Logging

Applies To:	Framework Bundle Pipeline Bundle
Configuration Scope:	Global Pipeline
Databricks Docs:	NA

The Lakeflow Framework provides logging capabilities to track pipeline execution and troubleshoot issues. By default, logging uses Python’s standard logging module with a plain text stdout handler (logger name lakeflowframework).

You can optionally plug in a custom logger via a dedicated logger.json config file.

Setting Precedence

Framework code and extensions should use the singleton accessor pipeline_config.get_logger() rather than creating their own loggers.

Overview

Supported Loggers

The framework supports two logging modes. The active mode is determined by the logger.json configuration file; the standard logger is used when no custom logger is configured.

The framework supports the following loggers:

Standard Logger: Python’s standard logging module with a plain text stdout handler (logger name lakeflowframework).
Custom Logger: A custom logger that can be configured via a logger.json configuration file.

Log Levels

The framework supports standard Python logging levels:

DEBUG: Detailed information for debugging
INFO: General information about pipeline execution (default)
WARNING: Warning messages for potential issues
ERROR: Error messages for failed operations
CRITICAL: Critical errors that may cause pipeline failure

Spark `logLevel` Configuration

The default log level for all pipelines is INFO.

To specify a different log level, set the logLevel parameter in the Configuration section of a Spark Declarative Pipeline. Spark logLevel takes precedence over the level field in logger.json when the logger is resolved.

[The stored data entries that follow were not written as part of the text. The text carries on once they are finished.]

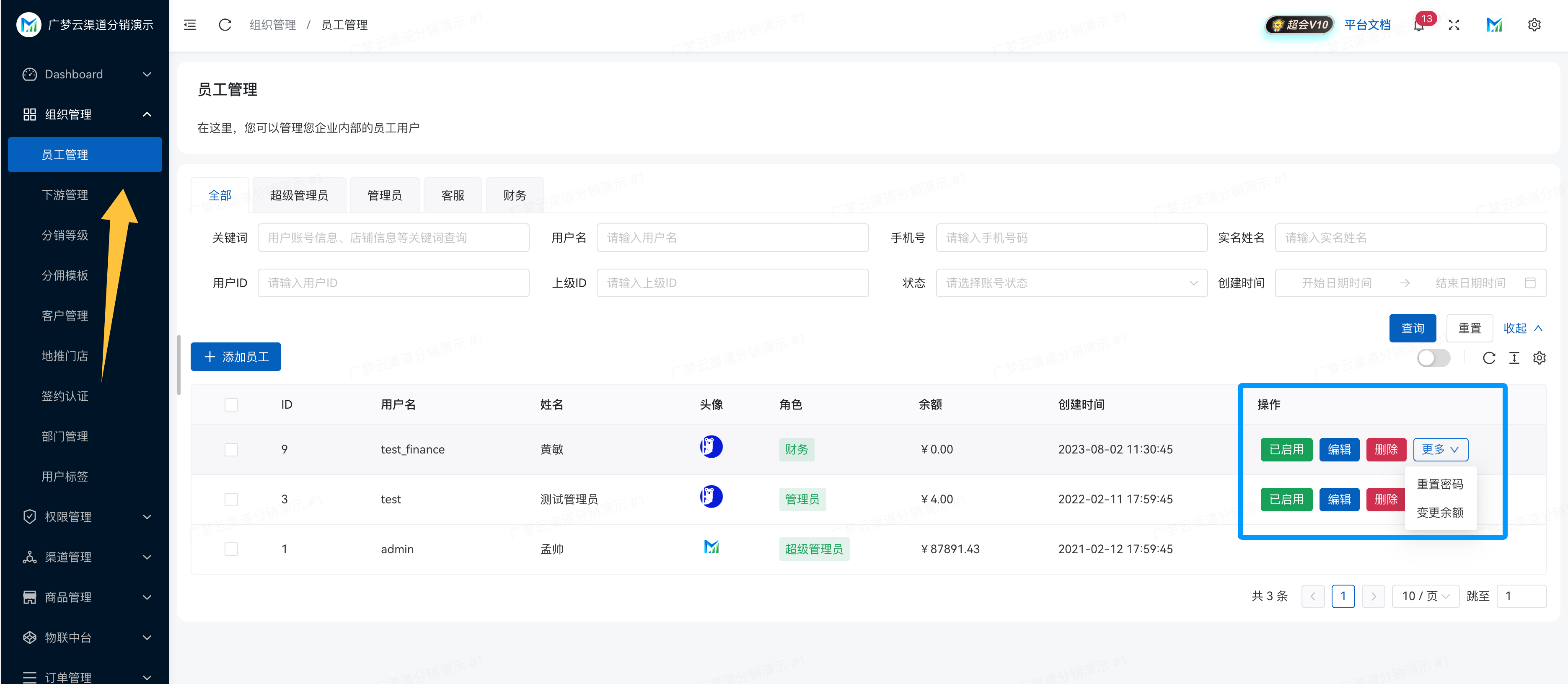Click the page refresh icon in the header
1568x684 pixels.
225,25
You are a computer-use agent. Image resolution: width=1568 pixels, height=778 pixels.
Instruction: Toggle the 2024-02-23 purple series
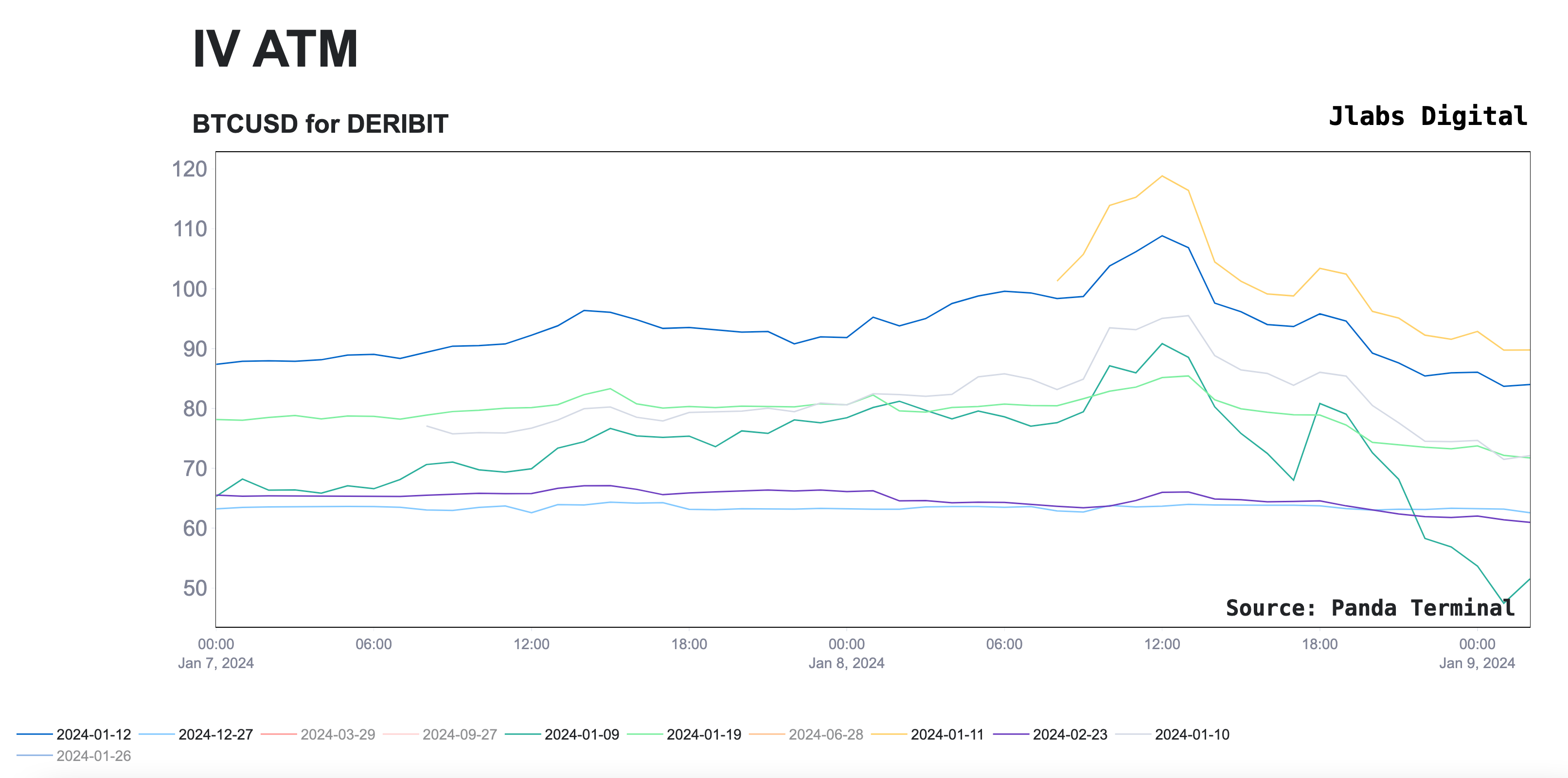1069,734
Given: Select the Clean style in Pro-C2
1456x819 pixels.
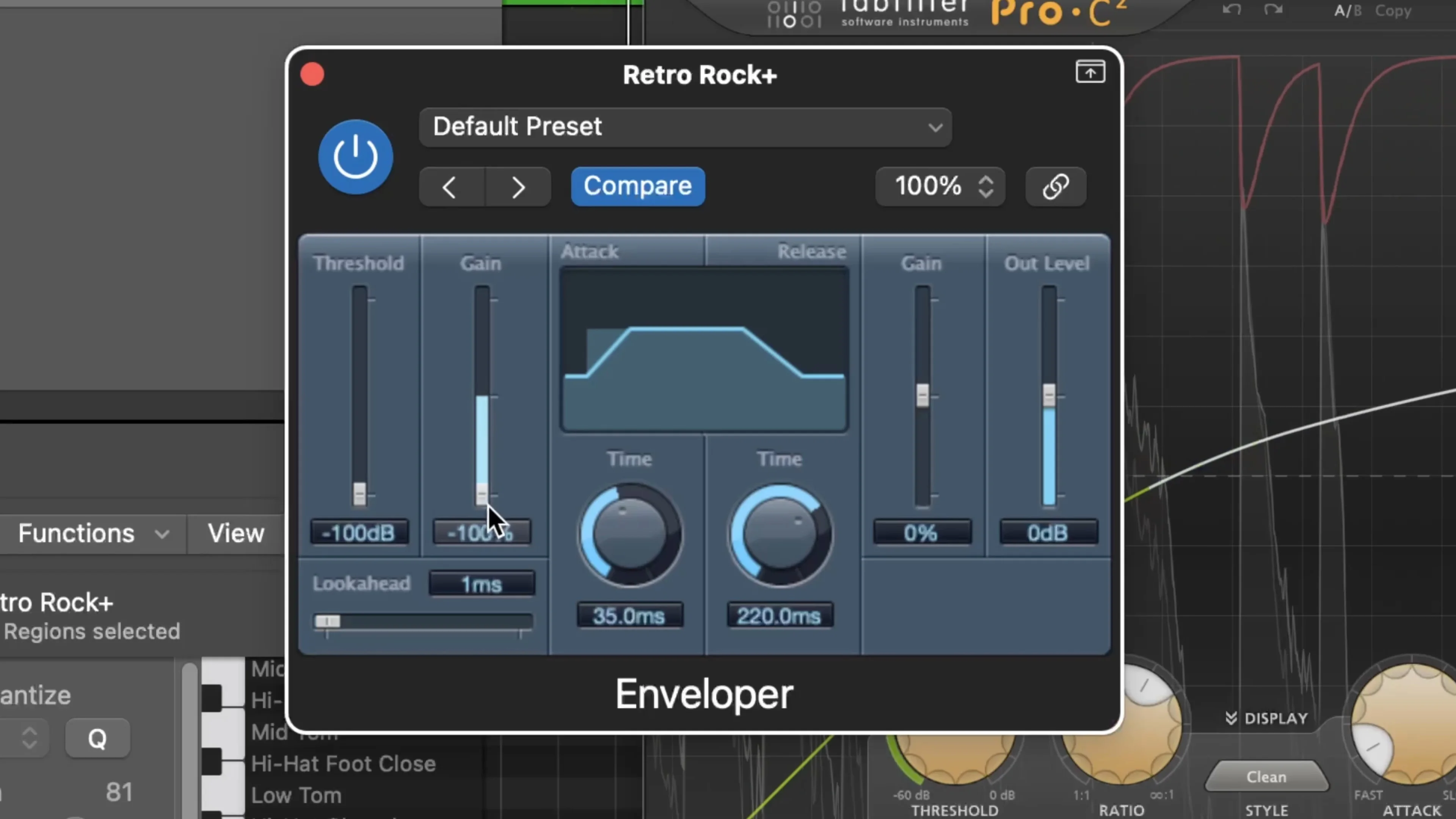Looking at the screenshot, I should click(x=1267, y=777).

Setting the Log Level in the Pipeline YAML

Add logLevel in the configuration section of your pipeline resource YAML:

_images/screenshot_pipeline_log_level_yaml.png

Setting the Log Level in the Databricks UI

Browse to your pipeline, open Settings, and add logLevel under Advanced Configuration:

_images/screenshot_pipeline_log_level_ui.png

Custom Logger Configuration

Custom logging is configured in logger.json files—not in global.json—so the framework can initialize logging before loading merged global configuration.

Scope: Framework

Framework-level custom logger: {framework_path}/src/local/config/logger.json

Note

There is no config/default/logger.json shipped with the framework. The standard logger is always active unless you explicitly enable a custom logger by creating src/local/config/logger.json with enabled: true. The default values for all logger config fields are defined in code and documented in the schema below.

Scope: Pipeline bundle

{bundle_path}/pipeline_configs/logger.json

If a file is missing, that side contributes an empty configuration and the standard logger remains active.

Configuration Schema

Field	Default	Framework / Pipeline	Description
`enabled`	`false`	✓ / ✓	When `true`, load and invoke the custom logger factory. When `false`, use the framework default stdout logger only.
`library`	—	✓ / ✓	Optional distribution name to probe (for example `custom_logger`). If set and not importable, the framework falls back to the default logger and logs a warning.
`module`	—	✓ / ✓	Python module to import (for example `custom_logger.databricks`).
`factory`	—	✓ / ✓	Callable on `module` (for example `get_logger`). Invoked as `factory(dbutils, spark, **factory_args)`.
`factory_args`	`{}`	✓ / ✓	Keyword arguments passed to the factory after `dbutils` and `spark`. Overlapping keys are deep-merged according to precedence rules below.
`level`	`"INFO"`	✓ / ✓	Minimum log level for the resolved logger. Overridden by the Spark `logLevel` pipeline setting when set. The resolved level is also automatically injected as a `"level"` key in `factory_args`.
`mirror_to_stdout`	`false`	✓ / ✓	When `true` and the custom logger initializes successfully, also emit log lines via the framework default stdout handler (`CompositeLogger`). Leave `false` if your custom logger already writes to stdout to avoid duplicate output.
`allow_pipeline_logger_override`	`false`	✓ only	Framework-only control for merge precedence. Ignored if present in the bundle file.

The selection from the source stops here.